Growing our organizational capacity

The greater Bay Area has been in the midst of a deepening housing crisis for years. At the same time that the region witnessed an incredible surge in jobs, with Santa Clara County alone adding nearly 200,000 jobs between 2010 and 2014, it also felt the consequences of a severe lack of available housing options. Everything from single family homes to multifamily housing to low income and supportive housing has seen demand only increase as supply has struggled to keep up. The National Housing Council found that 25% of all renters and 70% of extremely low-income households spend at least half of their income on housing costs alone. This is simply unsustainable if we want to maintain the Bay Area’s vibrant and diverse population.

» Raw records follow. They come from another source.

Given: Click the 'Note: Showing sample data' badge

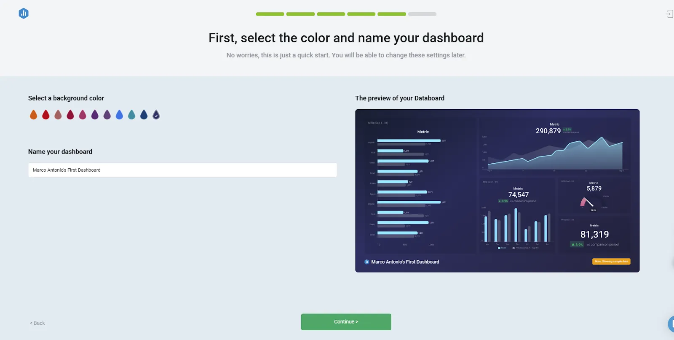Looking at the screenshot, I should point(611,262).
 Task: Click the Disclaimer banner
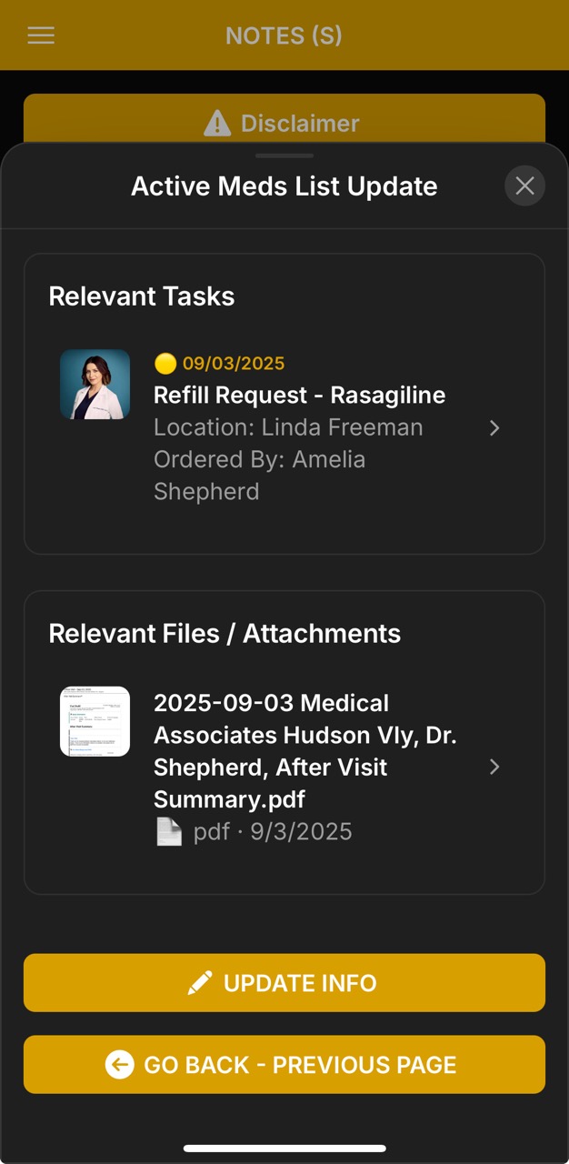pos(285,123)
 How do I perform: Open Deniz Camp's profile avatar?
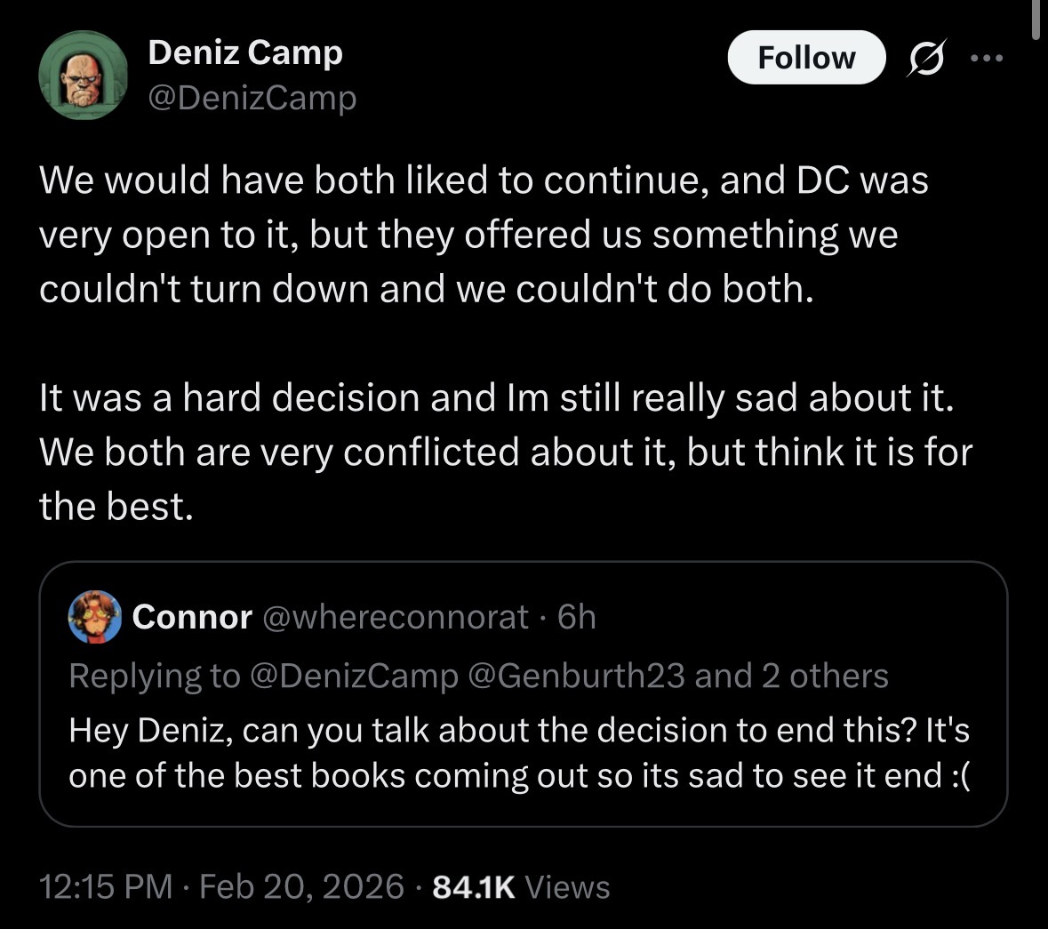click(84, 75)
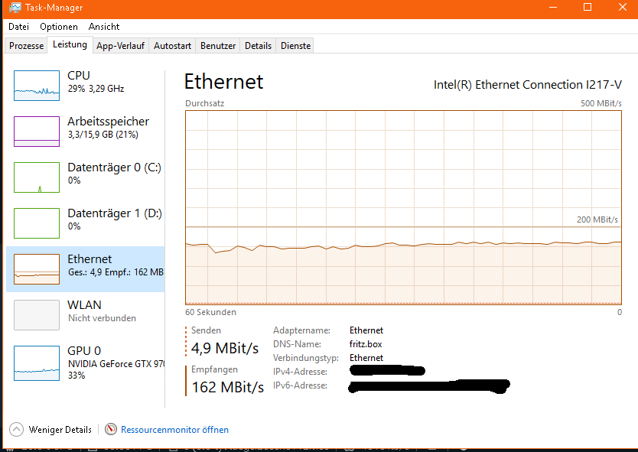Image resolution: width=638 pixels, height=452 pixels.
Task: Click the Task-Manager title bar icon
Action: tap(15, 8)
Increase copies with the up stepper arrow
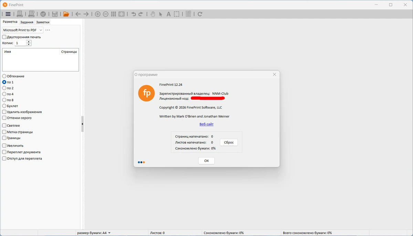 coord(29,42)
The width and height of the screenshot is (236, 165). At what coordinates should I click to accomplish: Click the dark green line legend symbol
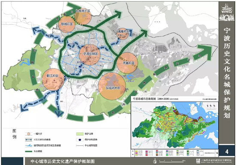(x=28, y=151)
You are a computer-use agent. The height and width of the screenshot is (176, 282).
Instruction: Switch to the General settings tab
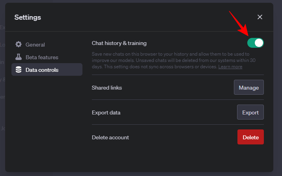click(x=35, y=45)
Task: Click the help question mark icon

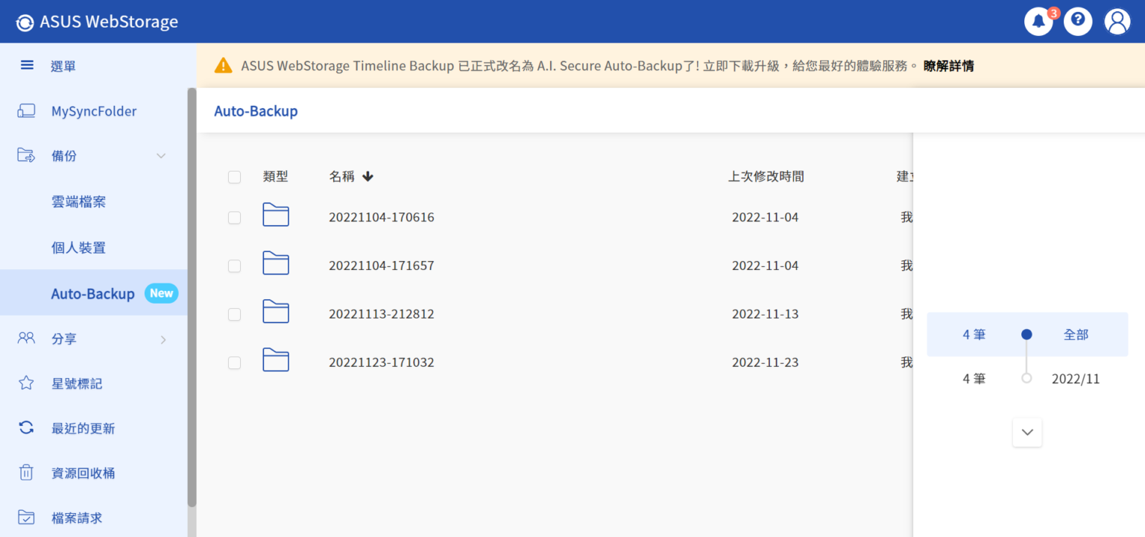Action: (x=1078, y=22)
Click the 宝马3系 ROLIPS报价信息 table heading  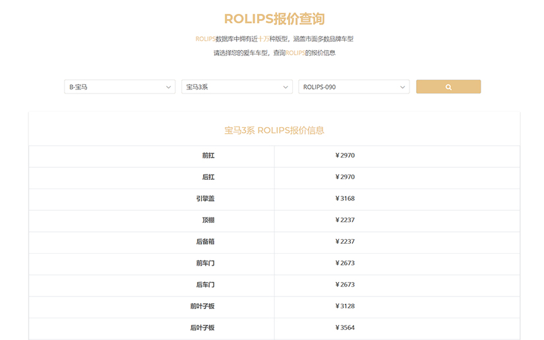[x=274, y=130]
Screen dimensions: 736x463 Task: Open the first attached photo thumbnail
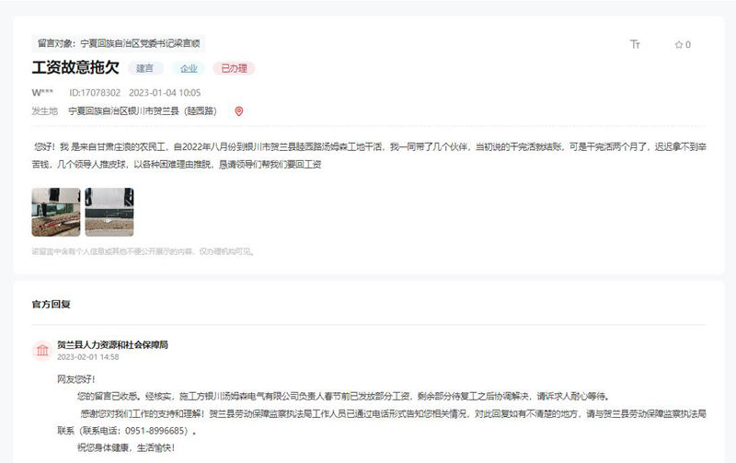[55, 212]
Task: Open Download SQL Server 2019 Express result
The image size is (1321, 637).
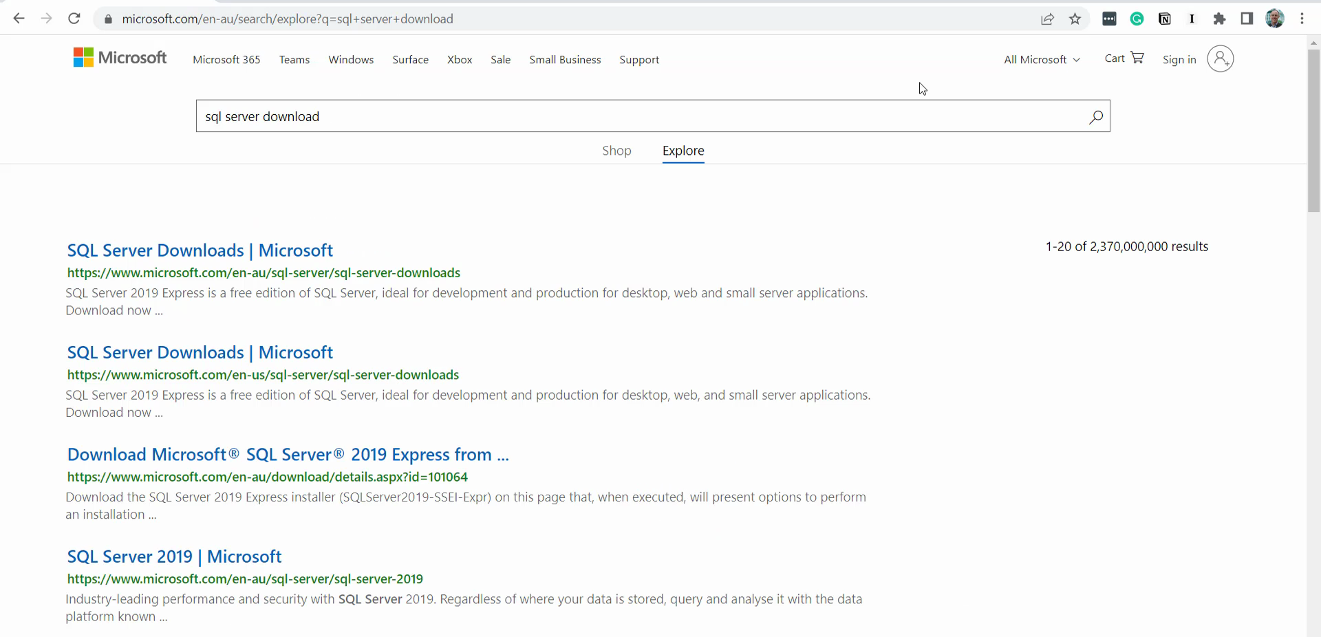Action: [x=288, y=455]
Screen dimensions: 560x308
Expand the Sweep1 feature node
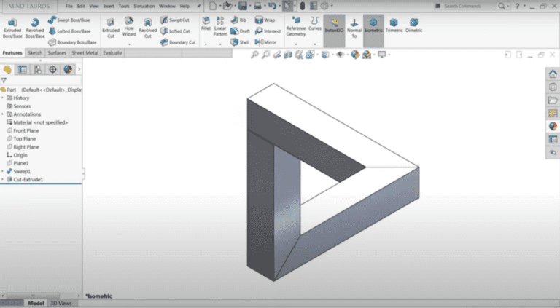click(x=3, y=171)
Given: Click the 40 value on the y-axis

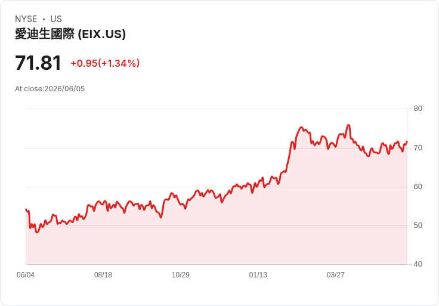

For twenty years, Housing Trust has addressed these kinds of problems and met them with innovative solutions. As we step closer to our goal of achieving a billion-dollar impact on the region’s affordable housing ecosystem, we are committed to expanding our existing programs, adding new ones, and growing our investor partnerships.

Ensuring a Sustainable Business Model

Innovation keeps momentum going. To reach our goal of a billion-dollar impact on affordable housing, we must ensure long-term financial sustainability. To that end, we will:

  • Increase our R&D investment to 10% of our total budget
  • Grow multifamily lending programs by 25%
  • Grow total assets by over 50% through partnerships across foundations, banking, government and employer sectors

To achieve all this, we are taking care to tend to our own organization’s evolving needs so that we can best respond to ongoing and new challenges we face in the affordable housing realm.

We are developing new marketing, technology, and communications methods and establishing improved practices of expanding our number of corporate investors. We recognize that corporate engagement and lending innovation are the twin engines that power our efforts to provide safe, stable, affordable housing options that will open doors to better living for everyone.